With a $10,000 state tax credit propelling sales of finished but empty new houses, home builders in Sacramento and across California marked their biggest February-to-March percentage jump in single-family home starts in at least four years.
Sacramento-area home builders requested local government permits to start 198 single-family homes in March - 60 percent more than in February, the Construction Industry Research Board reported Friday.
By comparison, there was a 25 percent increase from February to March in 2008, a 13 percent increase in 2007 and a 7.2 percent decrease in 2006. Figures for prior years were not immediately available.
Statewide, home builders started 37.3 percent more single-family homes in March than February. That, too, beat the percentage gains of 2006 and 2007, and was well above a 17 percent gain at the same time last year.
While the percentage gains were impressive, the number of newly started homes, apartments and condominiums in California - 3,317 in March - still foretells the fewest home starts in California this year since record keeping began in 1954, said the California Building Industry Association.
Nonetheless, Robert Rivinius, president and chief executive officer of the home-builder trade group, called the spring bounce a signal that builders area gaining confidence.
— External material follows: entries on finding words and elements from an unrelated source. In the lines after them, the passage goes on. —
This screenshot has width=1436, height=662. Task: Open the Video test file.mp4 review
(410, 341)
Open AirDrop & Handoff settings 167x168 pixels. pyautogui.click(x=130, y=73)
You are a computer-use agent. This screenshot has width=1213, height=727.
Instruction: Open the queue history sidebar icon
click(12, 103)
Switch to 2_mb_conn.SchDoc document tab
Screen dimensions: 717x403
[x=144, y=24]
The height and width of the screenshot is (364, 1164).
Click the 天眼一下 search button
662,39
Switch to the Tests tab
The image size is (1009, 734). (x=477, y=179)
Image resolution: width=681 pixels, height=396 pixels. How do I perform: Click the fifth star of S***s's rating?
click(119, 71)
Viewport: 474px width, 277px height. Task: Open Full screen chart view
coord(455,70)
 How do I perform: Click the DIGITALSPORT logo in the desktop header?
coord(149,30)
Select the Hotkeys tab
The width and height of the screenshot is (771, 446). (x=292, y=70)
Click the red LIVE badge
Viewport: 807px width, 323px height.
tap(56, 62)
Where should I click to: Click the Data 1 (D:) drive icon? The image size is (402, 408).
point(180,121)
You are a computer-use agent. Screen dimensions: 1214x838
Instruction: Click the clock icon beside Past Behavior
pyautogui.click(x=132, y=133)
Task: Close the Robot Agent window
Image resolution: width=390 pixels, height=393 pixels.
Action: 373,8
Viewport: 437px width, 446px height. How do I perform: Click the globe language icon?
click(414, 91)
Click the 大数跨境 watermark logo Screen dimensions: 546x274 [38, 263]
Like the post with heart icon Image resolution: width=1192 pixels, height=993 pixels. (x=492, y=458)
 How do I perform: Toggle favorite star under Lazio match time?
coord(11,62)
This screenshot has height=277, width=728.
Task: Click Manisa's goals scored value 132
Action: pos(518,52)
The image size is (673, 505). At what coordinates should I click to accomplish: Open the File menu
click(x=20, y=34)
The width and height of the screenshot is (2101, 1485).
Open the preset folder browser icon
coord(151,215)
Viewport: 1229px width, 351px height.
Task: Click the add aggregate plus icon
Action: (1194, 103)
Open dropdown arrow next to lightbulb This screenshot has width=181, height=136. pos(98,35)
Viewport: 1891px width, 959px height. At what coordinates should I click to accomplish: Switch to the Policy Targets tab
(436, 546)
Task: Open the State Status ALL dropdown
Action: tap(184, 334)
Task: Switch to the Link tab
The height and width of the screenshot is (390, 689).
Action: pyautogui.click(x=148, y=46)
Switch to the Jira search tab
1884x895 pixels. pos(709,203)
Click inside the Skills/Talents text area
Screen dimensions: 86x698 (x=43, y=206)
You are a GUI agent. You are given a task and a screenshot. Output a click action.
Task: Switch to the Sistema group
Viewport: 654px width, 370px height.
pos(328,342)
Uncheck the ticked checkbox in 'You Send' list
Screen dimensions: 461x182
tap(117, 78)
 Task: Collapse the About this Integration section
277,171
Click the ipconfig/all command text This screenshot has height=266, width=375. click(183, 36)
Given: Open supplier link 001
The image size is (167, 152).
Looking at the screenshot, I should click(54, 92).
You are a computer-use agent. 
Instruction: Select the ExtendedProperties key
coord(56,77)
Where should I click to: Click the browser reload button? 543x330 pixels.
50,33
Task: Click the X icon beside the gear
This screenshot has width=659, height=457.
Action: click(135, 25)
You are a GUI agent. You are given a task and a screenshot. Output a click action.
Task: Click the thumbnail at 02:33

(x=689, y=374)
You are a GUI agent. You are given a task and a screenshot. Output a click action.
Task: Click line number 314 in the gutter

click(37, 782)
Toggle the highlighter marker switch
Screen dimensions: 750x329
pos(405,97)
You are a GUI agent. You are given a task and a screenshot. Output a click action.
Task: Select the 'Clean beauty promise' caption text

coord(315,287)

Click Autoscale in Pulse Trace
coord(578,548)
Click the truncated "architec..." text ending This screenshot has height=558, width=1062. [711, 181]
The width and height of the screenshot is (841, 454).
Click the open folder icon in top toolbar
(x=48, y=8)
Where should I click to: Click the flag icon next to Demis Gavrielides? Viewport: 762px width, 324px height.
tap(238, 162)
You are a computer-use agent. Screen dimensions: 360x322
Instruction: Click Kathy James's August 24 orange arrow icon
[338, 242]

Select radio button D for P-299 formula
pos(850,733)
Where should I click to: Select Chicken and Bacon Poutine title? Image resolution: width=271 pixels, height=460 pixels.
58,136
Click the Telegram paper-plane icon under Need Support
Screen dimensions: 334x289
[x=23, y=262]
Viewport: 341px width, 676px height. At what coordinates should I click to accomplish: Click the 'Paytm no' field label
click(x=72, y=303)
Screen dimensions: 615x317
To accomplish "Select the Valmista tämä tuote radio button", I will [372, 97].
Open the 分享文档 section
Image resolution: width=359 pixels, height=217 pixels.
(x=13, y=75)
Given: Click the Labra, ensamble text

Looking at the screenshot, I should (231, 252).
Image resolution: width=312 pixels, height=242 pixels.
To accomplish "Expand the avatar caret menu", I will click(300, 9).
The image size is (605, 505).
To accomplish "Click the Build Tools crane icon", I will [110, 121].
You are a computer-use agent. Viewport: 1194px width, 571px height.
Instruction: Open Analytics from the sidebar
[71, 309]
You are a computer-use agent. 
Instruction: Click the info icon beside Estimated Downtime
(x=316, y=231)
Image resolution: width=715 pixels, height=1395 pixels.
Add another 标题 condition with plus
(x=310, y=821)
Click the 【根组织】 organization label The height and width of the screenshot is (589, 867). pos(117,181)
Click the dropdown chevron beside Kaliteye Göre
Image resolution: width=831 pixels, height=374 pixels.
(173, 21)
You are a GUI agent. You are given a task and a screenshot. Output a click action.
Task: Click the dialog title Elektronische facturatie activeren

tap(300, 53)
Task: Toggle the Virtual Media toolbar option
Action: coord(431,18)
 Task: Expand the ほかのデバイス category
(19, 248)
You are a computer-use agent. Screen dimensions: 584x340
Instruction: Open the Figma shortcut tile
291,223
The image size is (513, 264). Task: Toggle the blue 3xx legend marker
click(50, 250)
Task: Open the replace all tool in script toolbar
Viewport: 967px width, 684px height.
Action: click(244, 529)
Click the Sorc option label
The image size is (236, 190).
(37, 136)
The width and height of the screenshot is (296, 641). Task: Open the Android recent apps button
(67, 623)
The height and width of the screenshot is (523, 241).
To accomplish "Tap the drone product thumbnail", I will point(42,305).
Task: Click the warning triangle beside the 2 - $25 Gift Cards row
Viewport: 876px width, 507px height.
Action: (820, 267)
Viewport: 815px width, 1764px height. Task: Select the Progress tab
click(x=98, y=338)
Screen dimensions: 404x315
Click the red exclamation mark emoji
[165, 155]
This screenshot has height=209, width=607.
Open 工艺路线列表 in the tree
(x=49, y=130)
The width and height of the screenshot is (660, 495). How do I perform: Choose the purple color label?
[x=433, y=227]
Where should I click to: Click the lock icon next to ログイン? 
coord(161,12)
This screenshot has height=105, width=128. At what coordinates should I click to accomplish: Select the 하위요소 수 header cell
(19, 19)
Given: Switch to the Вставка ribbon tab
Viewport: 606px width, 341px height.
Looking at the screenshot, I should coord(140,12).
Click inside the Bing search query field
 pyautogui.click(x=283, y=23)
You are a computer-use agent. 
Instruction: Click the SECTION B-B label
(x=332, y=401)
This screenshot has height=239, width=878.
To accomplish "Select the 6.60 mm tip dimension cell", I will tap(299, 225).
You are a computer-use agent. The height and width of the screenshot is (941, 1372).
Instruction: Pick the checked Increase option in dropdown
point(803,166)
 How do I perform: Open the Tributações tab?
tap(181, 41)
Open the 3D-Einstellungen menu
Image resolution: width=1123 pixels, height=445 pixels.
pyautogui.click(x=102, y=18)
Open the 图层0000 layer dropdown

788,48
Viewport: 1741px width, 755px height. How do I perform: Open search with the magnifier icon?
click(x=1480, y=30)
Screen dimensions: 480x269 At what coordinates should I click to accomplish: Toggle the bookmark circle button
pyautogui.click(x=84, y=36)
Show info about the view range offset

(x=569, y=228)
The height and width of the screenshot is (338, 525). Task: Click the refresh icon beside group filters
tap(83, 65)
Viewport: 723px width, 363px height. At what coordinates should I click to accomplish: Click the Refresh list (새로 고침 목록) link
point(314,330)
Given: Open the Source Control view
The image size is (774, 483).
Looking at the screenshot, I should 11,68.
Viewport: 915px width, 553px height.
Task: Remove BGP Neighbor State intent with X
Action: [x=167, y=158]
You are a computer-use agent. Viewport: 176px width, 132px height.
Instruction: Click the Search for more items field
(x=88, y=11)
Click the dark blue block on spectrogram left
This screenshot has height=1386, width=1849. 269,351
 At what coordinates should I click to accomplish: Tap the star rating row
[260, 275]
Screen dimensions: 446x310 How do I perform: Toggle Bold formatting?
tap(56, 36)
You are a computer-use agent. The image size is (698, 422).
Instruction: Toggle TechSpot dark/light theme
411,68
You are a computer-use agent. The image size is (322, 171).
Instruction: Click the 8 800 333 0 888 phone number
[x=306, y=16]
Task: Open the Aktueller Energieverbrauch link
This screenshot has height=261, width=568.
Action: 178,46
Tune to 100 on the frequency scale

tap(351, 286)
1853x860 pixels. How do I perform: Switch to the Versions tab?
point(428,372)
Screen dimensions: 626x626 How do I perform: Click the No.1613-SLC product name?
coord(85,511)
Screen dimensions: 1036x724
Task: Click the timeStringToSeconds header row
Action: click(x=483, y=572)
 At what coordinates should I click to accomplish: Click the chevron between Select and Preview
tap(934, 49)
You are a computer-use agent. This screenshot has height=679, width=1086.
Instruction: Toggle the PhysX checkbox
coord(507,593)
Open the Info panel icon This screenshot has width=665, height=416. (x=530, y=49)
Some of the strongest growth in residential starts was in San Diego, up 509 percent in March from February. Builders started 524 homes, apartments and condos there.
Rivinius attributed the confidence to a $10,000 state tax credit for new-homebuyers that he said has helped builders sell finished but vacant homes across the state. Builders in the Sacramento region had an inventory of 829 finished but unsold homes available at the end of March, according to Houston-based industry consultant Metrostudy.
That's about half of the number sitting empty a year ago, it said in a report this week.
The California Franchise Tax Board said Friday that 4,199 buyers have applied for $40.8 million in state tax credits since the program began March 1. That's 41 percent of state funds allocated for the credit, and Rivinius urged state lawmakers Friday to approve a new round of funding.
"It's having the desired effect of stimulating home buying, which in turn, will generate construction, meaning tax revenues for the state and local government while putting people back to work," he said in a statement.